Le syndicat du personnel du Port autonome de Lomé a déposé un préavis de grève couvrant trois jours, du 25 au 27 juin 2026. Cette action vise à dénoncer le non-respect de nombreuses demandes sociales et professionnelles. Plusieurs assemblées générales ont eu lieu depuis octobre 2025, mais les travailleurs estiment que les progrès restent insuffisants.
Un conflit social persistant
La situation sociale au Port autonome de Lomé demeure particulièrement tendue. Depuis de nombreux mois, les agents déplorent des conditions de travail pénibles, des rémunérations jugées trop faibles, une protection insuffisante en cas de sinistre professionnel et un déficit d’équipements de protection sur plusieurs zones. Malgré des avertissements récurrents, le syndicat considère que les échanges avec la direction n’ont débouché sur aucune avancée tangible.

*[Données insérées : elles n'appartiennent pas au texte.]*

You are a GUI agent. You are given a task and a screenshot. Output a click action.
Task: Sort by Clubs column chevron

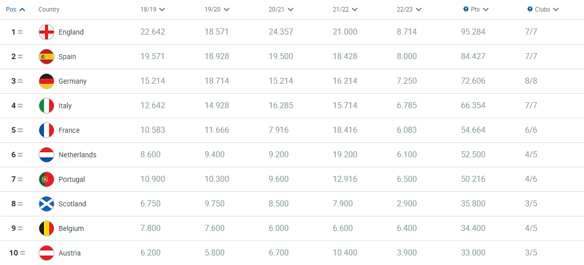click(x=555, y=10)
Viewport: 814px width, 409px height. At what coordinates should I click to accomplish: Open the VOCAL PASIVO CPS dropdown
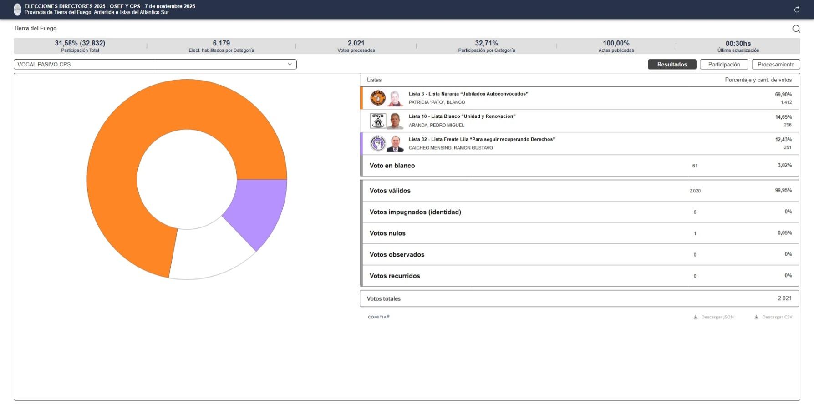coord(155,65)
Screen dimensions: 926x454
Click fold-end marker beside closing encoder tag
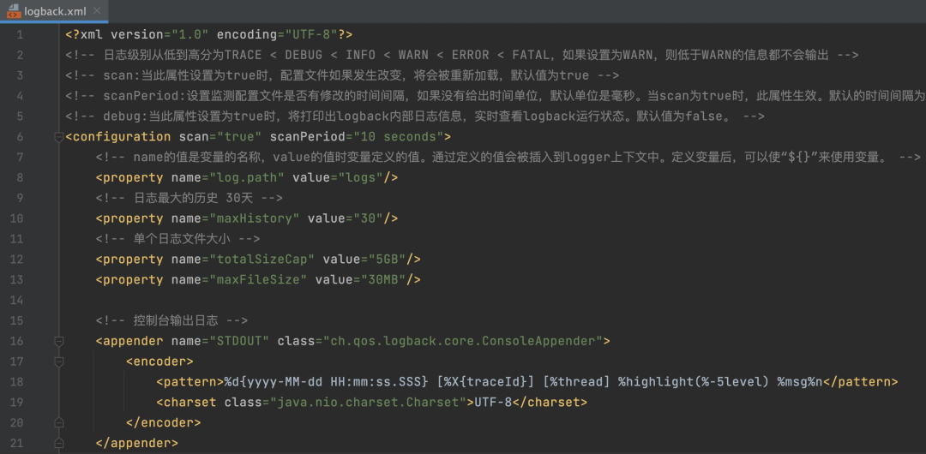58,422
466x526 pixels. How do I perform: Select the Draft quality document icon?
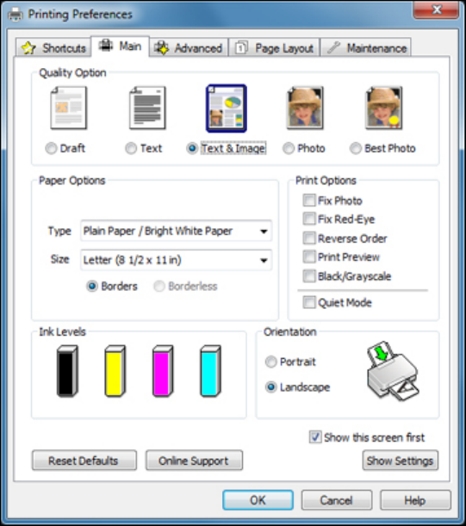[x=69, y=108]
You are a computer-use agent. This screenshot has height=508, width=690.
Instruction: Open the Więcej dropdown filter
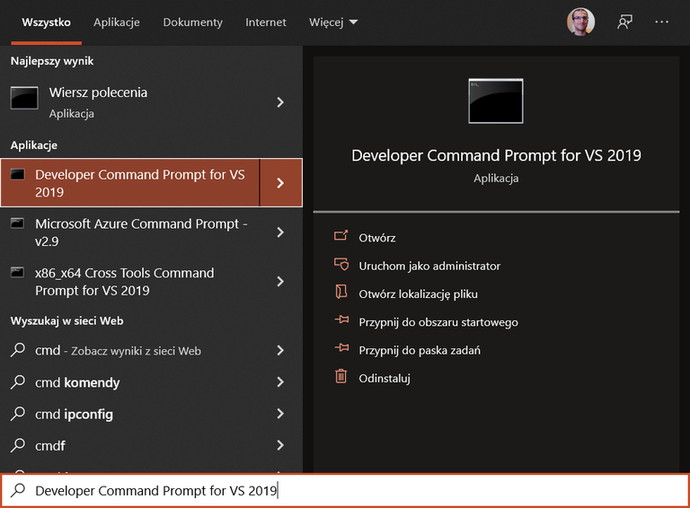333,22
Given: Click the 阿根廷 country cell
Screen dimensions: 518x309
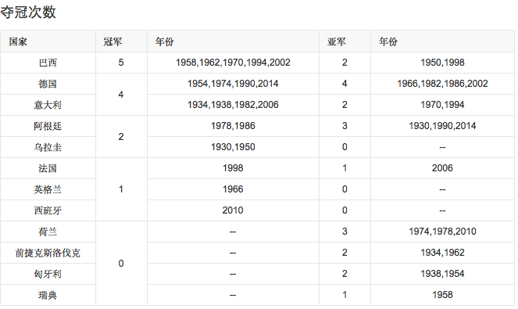Looking at the screenshot, I should [48, 126].
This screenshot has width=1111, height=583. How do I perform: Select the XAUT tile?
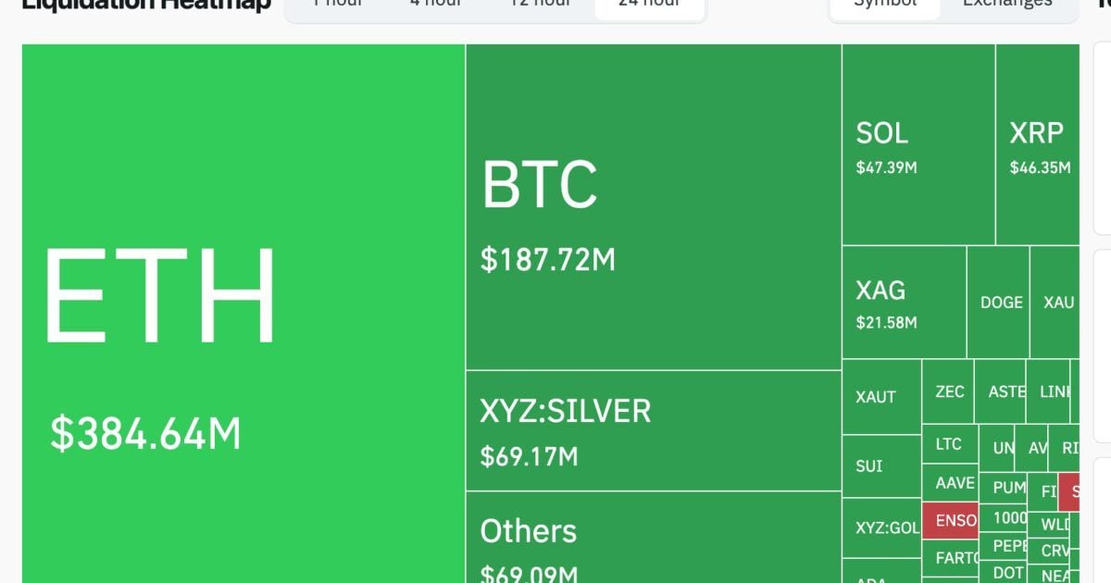coord(881,397)
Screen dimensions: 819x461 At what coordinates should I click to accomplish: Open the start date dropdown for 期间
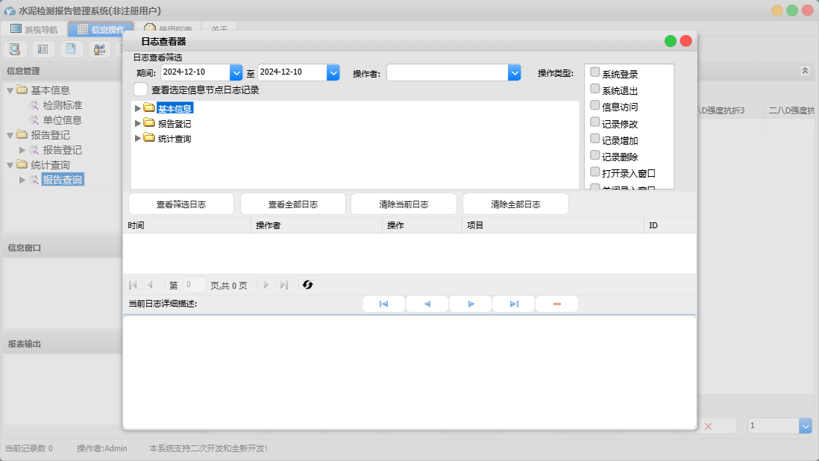[x=236, y=72]
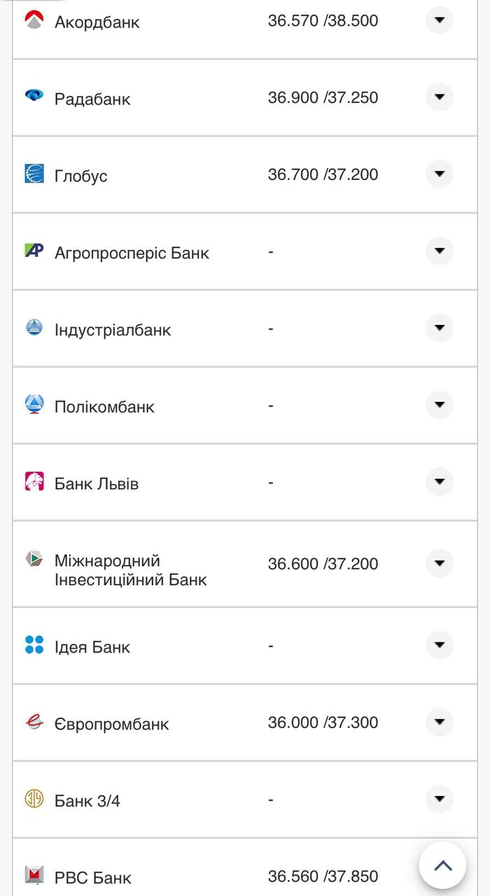The height and width of the screenshot is (896, 490).
Task: Expand the Індустріалбанк row
Action: click(x=440, y=328)
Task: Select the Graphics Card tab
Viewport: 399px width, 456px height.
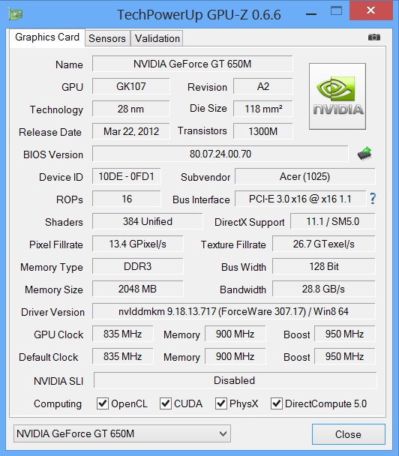Action: click(47, 38)
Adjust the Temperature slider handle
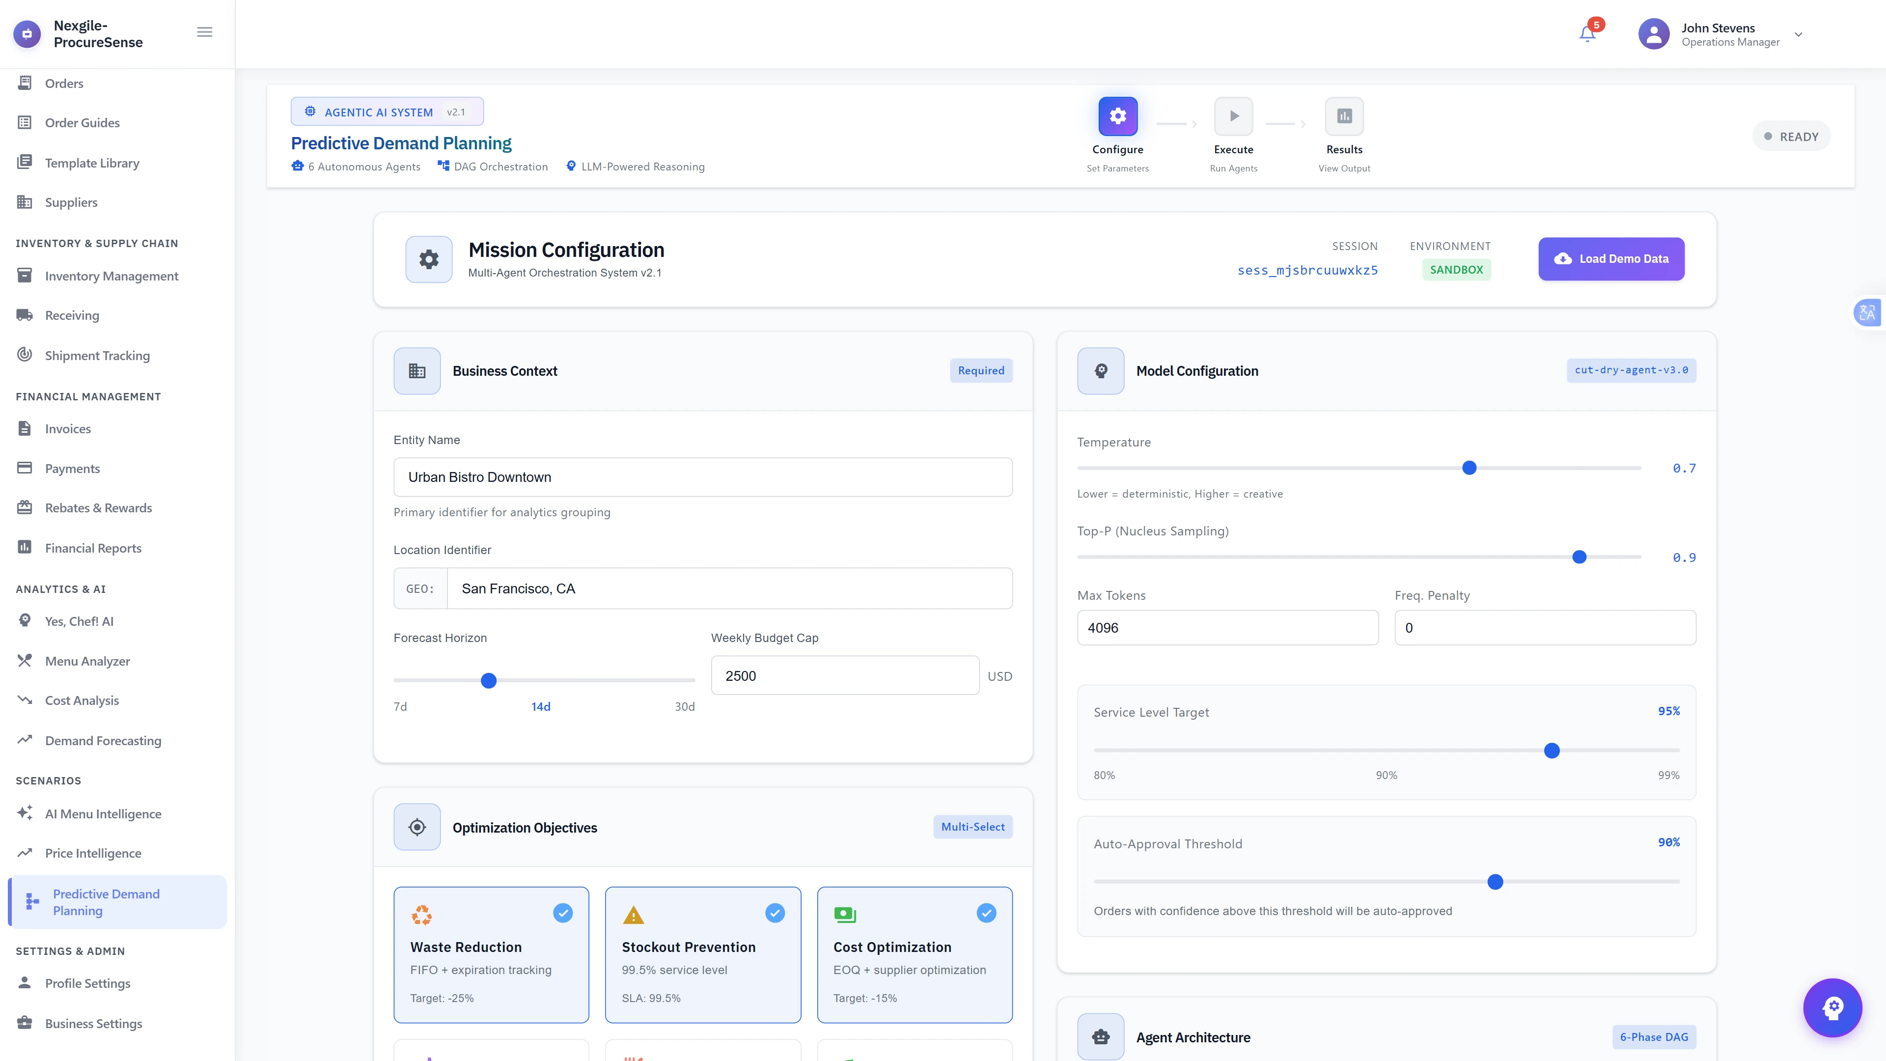Image resolution: width=1886 pixels, height=1061 pixels. pos(1469,468)
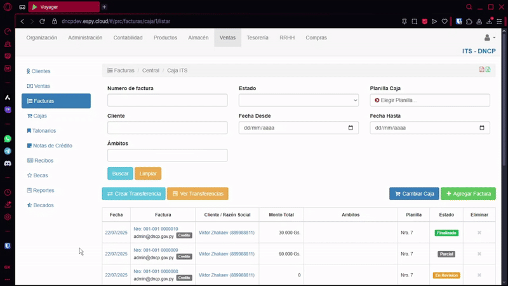Expand the Estado dropdown
The height and width of the screenshot is (286, 508).
[298, 100]
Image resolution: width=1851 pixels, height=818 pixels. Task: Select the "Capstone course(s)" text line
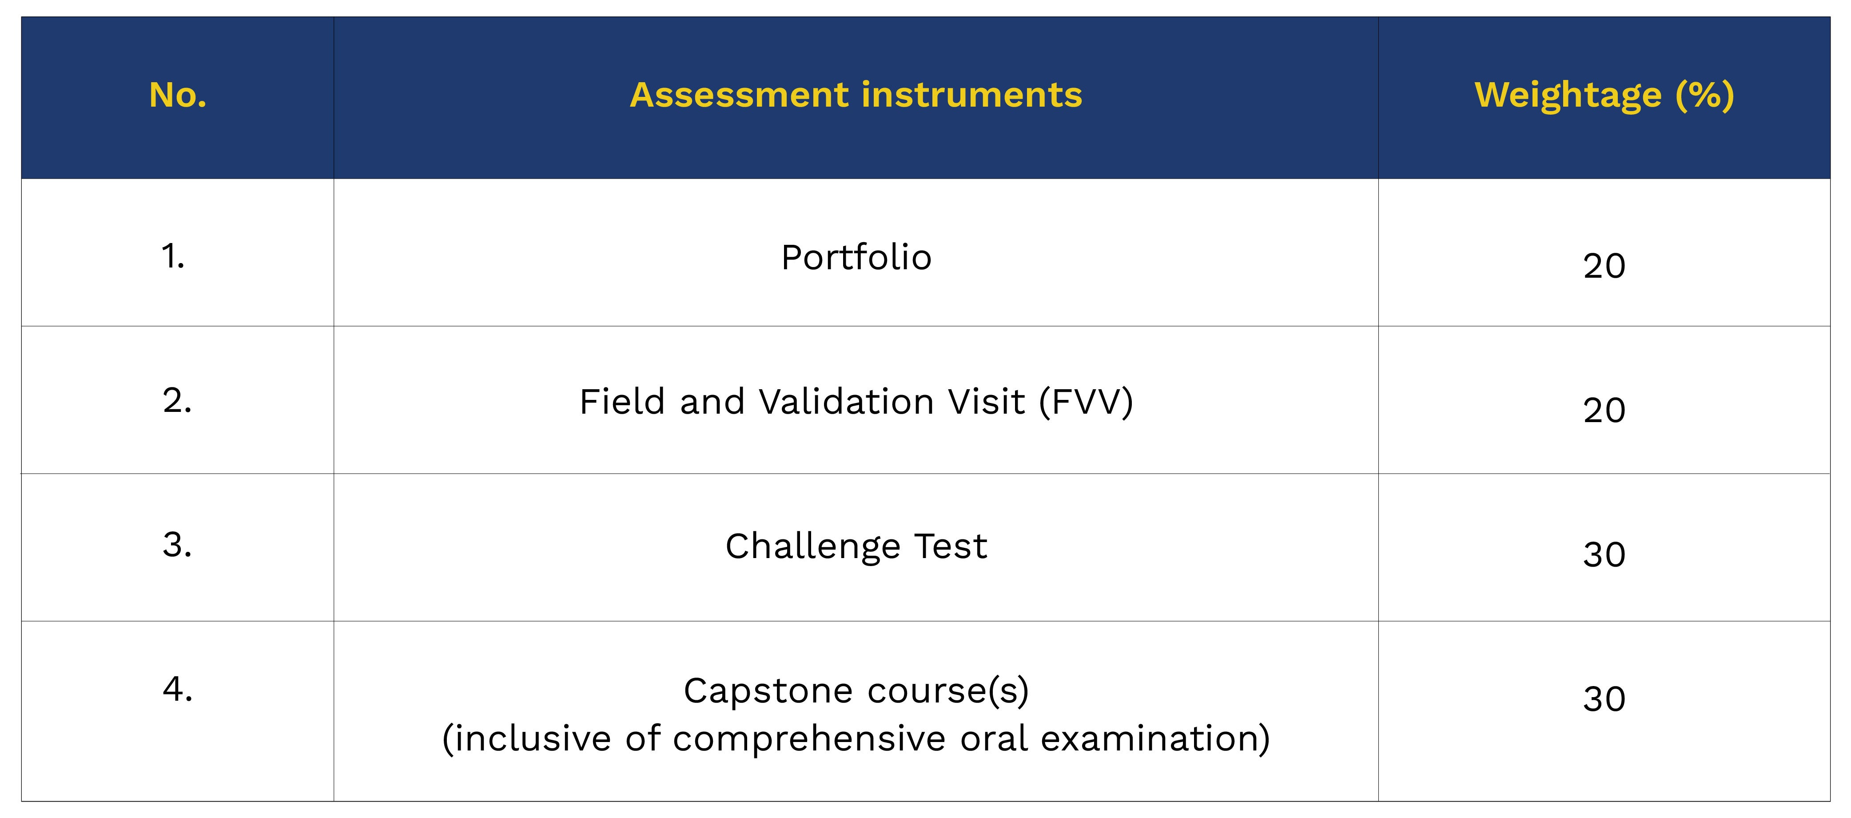856,691
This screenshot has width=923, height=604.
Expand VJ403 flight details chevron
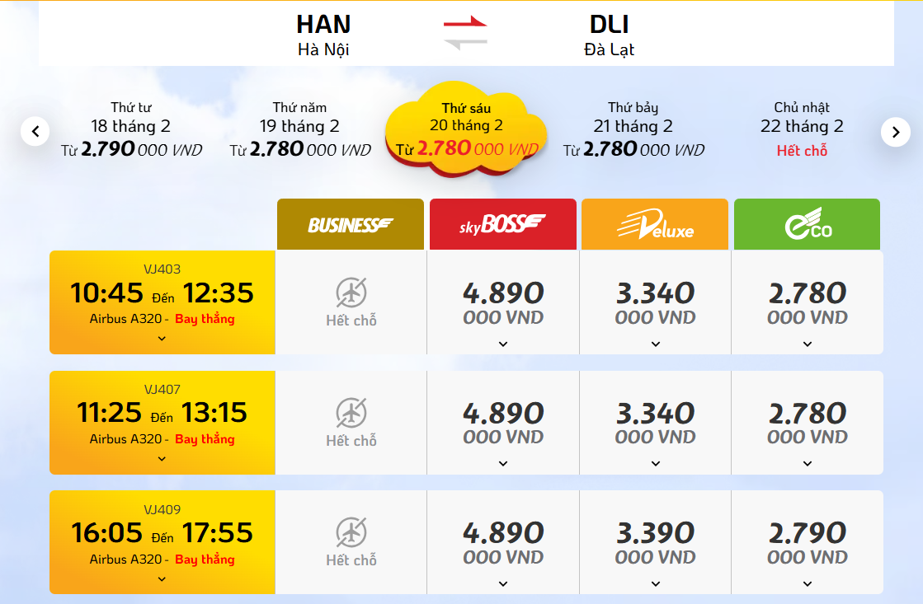coord(162,338)
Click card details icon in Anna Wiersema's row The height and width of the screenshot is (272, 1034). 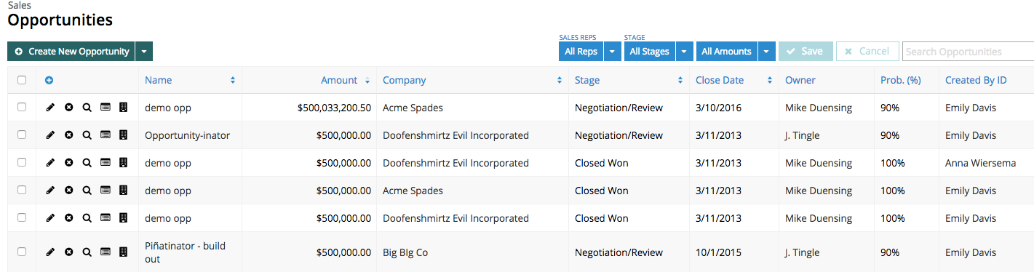[x=105, y=163]
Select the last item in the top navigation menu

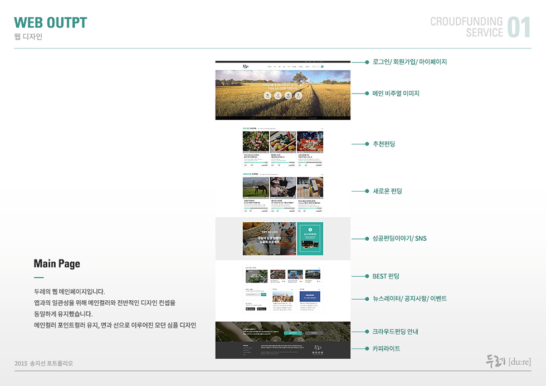(307, 66)
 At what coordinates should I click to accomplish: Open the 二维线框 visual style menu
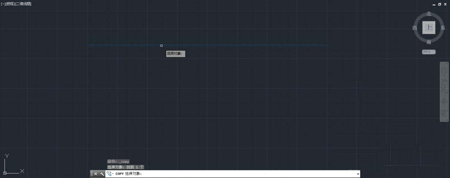pos(23,4)
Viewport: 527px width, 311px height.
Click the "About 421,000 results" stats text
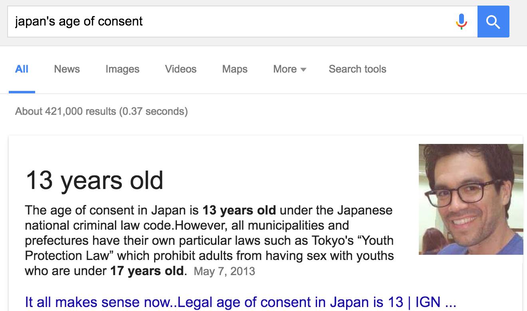coord(101,111)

Cette crise impacte un secteur vital pour le pays. Le port fait travailler plus de 3 000 dockers et employés, éléments clés de l’économie togolaise. Pour les grévistes, l’enjeu ne se limite pas aux seules demandes internes : c’est aussi la préservation d’un instrument économique d’importance nationale qui est en jeu.
Les demandes des agents
Dans son communiqué, le syndicat exige plusieurs points : la mise en place d’un statut unique pour tous les agents, le respect des temps de pause quotidiens et du repos hebdomadaire, ainsi que l’attribution d’un congé annuel avec sa prime. Il réclame également l’extension de l’accord collectif d’établissement aux pointeurs considérés comme dockers. Par ailleurs, les employés demandent le paiement des heures supplémentaires dans le respect de la législation, l’affiliation de tous les dockers temporaires à la Caisse nationale de sécurité sociale, et l’octroi d’une prime de salissure ainsi qu’une prime de manutention. Enfin, le syndicat souhaite que la date d’embauche soit prise en considération tout au long de la carrière au port et que les classifications et avantages correspondants apparaissent distinctement sur les fiches de paie.
Appel à la grève
Le syndicat invite l’ensemble du personnel du Port autonome de Lomé à suspendre le travail durant les trois jours prévus et à ne pas rejoindre leur poste. Il précise néanmoins que la grève est un droit individuel et que chaque agent reste libre d’y participer ou non. Ce mouvement de grève met à nouveau la direction face à ses obligations. Dans une société stratégique déjà affaiblie par un endettement élevé, la résolution de ce conflit social devient un enjeu de stabilité et de gouvernance.